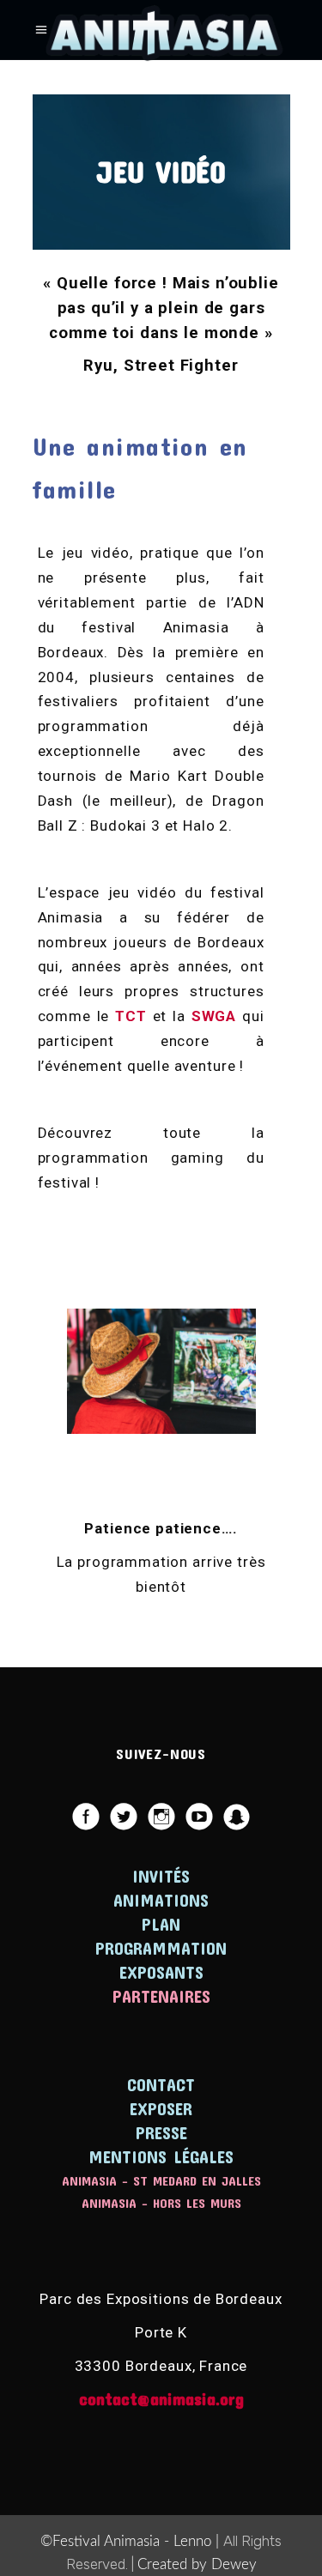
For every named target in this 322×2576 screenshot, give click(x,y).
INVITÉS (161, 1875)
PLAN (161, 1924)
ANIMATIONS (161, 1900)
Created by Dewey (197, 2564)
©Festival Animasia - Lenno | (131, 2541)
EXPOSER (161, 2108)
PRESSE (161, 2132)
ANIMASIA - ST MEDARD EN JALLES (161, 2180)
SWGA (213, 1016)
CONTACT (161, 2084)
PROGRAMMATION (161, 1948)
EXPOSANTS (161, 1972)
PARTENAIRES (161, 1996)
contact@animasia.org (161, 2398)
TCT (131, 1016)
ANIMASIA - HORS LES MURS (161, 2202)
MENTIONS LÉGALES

□ □ □ □ □ □ □

Copy out the listing above in full and leave out its pictures.

◆ **RESULT OF THE TASK**:
For every named target in this 322×2576 screenshot, give click(x,y).
INVITÉS (161, 1875)
PLAN (161, 1924)
ANIMATIONS (161, 1900)
Created by Dewey (197, 2564)
©Festival Animasia - Lenno | (131, 2541)
EXPOSER (161, 2108)
PRESSE (161, 2132)
ANIMASIA - ST MEDARD EN JALLES (161, 2180)
SWGA (213, 1016)
CONTACT (161, 2084)
PROGRAMMATION (161, 1948)
EXPOSANTS (161, 1972)
PARTENAIRES (161, 1996)
contact@animasia.org (161, 2398)
TCT (131, 1016)
ANIMASIA - HORS LES MURS (161, 2202)
MENTIONS LÉGALES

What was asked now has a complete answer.